A Regulatory Binder Tool with print-ready binder tabs is available to help Principal Investigators achieve and maintain regulatory compliance and adhere to high standards of record keeping for research protocols involving human subjects - regardless of the size or scope of the project. Each binder section outlines the regulatory documentation requirements, general guidance for organization and record keeping, and, when applicable, references to federal regulations and Good Clinical Practice guidelines.

6. In accordance with the Faculty of Medicine policy on retention of research records, Investigators should keep all records pertaining to clinical studies for a minimum of seven years after the study is complete. The CHS recommends this retention policy for all studies, regardless of risk or type of CHS review. At a minimum standard set by DHHS (45 CFR § 46.115(b) and the FDA (21 CFR § 56.115(b), Investigators must keep complete study records for three years. Records must be kept in a secure location that allows for maintaining participant confidentiality. The study records must be available for inspection by the CHS, DHHS, FDA, or the funding source, as applicable, and if requested.

 

In conducting review, the CHS Chair or the Chair’s designee gives due consideration to ensuring the following:

Risks to participants are minimized: (i) by using procedures which are consistent with sound research design, and which do not unnecessarily expose participants to risk, and (ii) whenever appropriate, by using procedures already being performed on the participants for diagnostic or treatment purposes.

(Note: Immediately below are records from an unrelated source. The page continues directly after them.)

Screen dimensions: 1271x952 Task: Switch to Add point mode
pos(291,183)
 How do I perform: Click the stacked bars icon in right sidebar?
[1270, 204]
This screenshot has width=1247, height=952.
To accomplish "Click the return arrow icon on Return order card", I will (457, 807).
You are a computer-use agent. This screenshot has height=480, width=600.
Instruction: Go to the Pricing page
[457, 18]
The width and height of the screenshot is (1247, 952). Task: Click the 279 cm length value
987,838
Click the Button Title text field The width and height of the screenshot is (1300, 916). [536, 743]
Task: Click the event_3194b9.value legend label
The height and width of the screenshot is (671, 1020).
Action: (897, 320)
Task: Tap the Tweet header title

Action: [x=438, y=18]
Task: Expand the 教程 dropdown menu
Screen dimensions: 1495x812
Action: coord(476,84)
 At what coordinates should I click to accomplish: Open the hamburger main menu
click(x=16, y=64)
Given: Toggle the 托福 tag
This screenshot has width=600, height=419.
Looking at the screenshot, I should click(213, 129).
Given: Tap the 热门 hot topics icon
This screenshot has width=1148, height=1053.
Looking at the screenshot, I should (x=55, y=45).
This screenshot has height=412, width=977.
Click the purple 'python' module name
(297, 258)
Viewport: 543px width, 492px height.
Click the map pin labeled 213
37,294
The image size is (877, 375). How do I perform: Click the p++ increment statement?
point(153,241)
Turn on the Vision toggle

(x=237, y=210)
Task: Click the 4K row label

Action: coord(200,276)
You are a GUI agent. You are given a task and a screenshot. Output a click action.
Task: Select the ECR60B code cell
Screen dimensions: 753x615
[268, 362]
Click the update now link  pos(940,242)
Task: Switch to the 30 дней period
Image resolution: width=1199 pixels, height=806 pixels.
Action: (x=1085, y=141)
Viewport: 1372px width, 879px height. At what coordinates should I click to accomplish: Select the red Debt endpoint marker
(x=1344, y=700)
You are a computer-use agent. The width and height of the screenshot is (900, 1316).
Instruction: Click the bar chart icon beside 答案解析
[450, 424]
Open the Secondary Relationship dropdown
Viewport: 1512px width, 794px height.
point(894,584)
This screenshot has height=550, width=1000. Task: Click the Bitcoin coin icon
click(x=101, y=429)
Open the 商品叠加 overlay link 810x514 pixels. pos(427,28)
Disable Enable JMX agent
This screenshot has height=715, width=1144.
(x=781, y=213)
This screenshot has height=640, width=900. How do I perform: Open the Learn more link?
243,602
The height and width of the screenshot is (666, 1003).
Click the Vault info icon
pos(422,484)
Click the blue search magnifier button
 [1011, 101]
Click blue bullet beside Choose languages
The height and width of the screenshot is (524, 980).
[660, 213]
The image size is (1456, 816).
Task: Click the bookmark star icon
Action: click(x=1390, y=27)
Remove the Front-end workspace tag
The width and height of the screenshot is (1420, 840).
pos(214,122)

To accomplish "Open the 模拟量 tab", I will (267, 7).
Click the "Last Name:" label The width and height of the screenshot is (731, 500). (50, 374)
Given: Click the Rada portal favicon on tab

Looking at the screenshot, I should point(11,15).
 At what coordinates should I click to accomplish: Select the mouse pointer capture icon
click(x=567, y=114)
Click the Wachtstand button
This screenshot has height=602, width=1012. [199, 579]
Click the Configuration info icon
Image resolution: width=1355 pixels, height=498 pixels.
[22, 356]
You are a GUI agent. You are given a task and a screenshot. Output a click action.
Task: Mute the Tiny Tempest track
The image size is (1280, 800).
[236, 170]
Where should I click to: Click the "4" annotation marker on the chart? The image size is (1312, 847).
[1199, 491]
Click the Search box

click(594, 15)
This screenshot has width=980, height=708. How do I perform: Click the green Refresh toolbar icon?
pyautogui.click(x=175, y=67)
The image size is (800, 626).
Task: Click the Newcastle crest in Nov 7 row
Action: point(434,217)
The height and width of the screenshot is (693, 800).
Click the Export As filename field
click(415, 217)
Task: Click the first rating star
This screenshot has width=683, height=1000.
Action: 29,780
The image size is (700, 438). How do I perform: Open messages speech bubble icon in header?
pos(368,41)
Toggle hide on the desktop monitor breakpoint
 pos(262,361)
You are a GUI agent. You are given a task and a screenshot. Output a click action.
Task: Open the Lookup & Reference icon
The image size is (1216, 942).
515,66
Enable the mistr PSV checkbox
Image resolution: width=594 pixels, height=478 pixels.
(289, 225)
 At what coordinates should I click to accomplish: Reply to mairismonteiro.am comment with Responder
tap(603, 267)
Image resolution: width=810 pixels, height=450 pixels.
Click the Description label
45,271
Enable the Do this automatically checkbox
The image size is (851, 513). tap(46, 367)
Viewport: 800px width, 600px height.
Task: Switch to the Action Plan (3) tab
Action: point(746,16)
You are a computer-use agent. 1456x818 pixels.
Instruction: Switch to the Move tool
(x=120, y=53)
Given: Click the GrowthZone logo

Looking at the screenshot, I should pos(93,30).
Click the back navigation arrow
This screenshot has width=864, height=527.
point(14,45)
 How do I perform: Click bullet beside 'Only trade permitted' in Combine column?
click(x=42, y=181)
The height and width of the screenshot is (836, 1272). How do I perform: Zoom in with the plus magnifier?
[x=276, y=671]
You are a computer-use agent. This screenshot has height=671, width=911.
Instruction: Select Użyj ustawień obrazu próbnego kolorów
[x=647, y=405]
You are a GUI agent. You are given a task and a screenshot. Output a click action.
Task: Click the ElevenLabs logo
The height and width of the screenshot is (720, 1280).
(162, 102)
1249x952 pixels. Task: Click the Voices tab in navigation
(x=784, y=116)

Risks to participants are reasonable in relation to anticipated benefits, if any, to participants, and the importance of the knowledge that may reasonably be expected to result from the research.

Selection of participants is equitable. In making this assessment, the CHS takes into account the purposes of the research and the setting in which the research will be conducted, and is cognizant of the special problems of research involving vulnerable populations, such as children, prisoners, pregnant women, persons with cognitive impairments, or with economic or educational disadvantages.

Informed consent will be sought from each prospective participant or the participant's legally authorized representative, in accordance with, and to the extent required by §46.116.

Informed consent will be appropriately documented, in accordance with, and to the extent required by §46.117.

When appropriate, the research plan makes adequate provision for monitoring the data collected, to ensure the safety of participants.

When appropriate, there are adequate provisions to protect the privacy of participants, and to maintain the confidentiality of data.

When some or all of the participants are likely to be vulnerable to coercion or undue influence, such as children, prisoners, pregnant women, persons with cognitive impairments or with economic or educational disadvantages, additional safeguards have been included in the study to protect the rights and welfare of these participants.